—————————— Photography by Amanda Hakan
We're extraordinarily excited to introduce friend of the cacao pod, and long time RC collaborator, artist and chef Julia Ziegler-Haynes, and her latest project, Moiré.
By the end of The Dinner Bell series, she was pregnant with her daughter and upon her birth, Julia decided to take time off to get to know her. During this time she realized she no longer wanted to pull 18 hour days shopping and cooking and cleaning up for the masses--she wanted to concentrate her cooking skills down into one potent, tangible, packaged experience. Julia had always brought along her artist’s mind and social and environmental justice roots with her, and Moiré could be a place where all paths converge. A beautiful piece of edible art--with a conscience.
We met Ziegler-Haynes at her studio in LA where Moiré chocolates come to life, to talk about her process and love affair with cacao.
I think initially, part of the appeal of crafting bean-to-bar chocolate was the romance behind the bespoke nature of the final product. In college I studied printmaking, and part of what I frequently bumped up against was the concept of a seamless set of identical artworks or an “edition”. As a maker, I found those parameters to be stifling and hard to commit to and was far more relaxed and in touch with my creativity when I could be loose and create one of a kind works, or monoprints.
While that is not necessarily the case with the chocolate I make for Moiré, I do find a lot of excitement in the notion that no two batches will be identical. This is in part due to the nature of the raw materials themselves, for example, when the cocoa pods were harvested and what weather systems had rolled through while the cocoa beans were fermenting and drying. All of these elements will impart the flavors you can find in the finished chocolate.
It is a miraculous, alchemical dance that occurs before the cocoa even reaches my door.

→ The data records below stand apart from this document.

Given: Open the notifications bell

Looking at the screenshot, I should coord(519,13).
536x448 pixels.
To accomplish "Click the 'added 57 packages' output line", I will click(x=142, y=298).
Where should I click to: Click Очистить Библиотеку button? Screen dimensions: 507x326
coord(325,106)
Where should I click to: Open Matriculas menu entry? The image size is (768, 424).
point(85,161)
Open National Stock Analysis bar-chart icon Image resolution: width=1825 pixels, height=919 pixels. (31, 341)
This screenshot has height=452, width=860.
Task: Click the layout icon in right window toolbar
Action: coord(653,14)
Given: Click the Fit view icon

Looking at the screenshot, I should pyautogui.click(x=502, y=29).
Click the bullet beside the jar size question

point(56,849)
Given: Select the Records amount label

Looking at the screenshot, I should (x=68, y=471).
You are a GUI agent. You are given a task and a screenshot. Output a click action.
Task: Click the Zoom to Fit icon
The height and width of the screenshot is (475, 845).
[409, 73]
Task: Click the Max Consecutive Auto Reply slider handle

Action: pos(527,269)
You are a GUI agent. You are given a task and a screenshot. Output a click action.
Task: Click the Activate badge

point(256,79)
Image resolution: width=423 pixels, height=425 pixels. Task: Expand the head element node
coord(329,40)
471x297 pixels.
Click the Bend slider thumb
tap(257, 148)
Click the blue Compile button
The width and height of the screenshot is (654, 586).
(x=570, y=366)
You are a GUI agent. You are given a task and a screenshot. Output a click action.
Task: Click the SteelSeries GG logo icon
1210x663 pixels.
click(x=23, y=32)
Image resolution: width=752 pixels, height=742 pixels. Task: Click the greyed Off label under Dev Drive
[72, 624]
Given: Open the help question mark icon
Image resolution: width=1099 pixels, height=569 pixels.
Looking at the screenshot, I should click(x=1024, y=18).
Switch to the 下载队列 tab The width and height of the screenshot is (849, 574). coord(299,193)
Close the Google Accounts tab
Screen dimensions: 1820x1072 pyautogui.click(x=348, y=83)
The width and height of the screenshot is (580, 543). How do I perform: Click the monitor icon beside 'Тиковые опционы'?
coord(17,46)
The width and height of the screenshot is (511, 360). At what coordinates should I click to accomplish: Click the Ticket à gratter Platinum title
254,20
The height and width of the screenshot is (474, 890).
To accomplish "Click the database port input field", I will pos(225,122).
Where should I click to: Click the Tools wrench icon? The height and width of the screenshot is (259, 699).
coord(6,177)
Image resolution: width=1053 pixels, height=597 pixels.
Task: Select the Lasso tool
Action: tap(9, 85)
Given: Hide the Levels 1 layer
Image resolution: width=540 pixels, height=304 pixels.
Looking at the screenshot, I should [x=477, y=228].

Then my role as the roaster begins and like a cartographer, through trial and error and proverbial brush and bramble, I chart my course to scale the peak of flavor, honing the texture and aroma.
The act of receiving the large jute sack of beans with such uniquely distinct qualities, and then rendering them, interpreting them, and knowing that even an identical roast on a different day, ground into chocolate with the same measurements could have its own signature–(sigh!) It excites me to no end.
For me it is the wild embodiment of presence, an amorphous time capsule that, much like wine, will soften and change with the passing of time.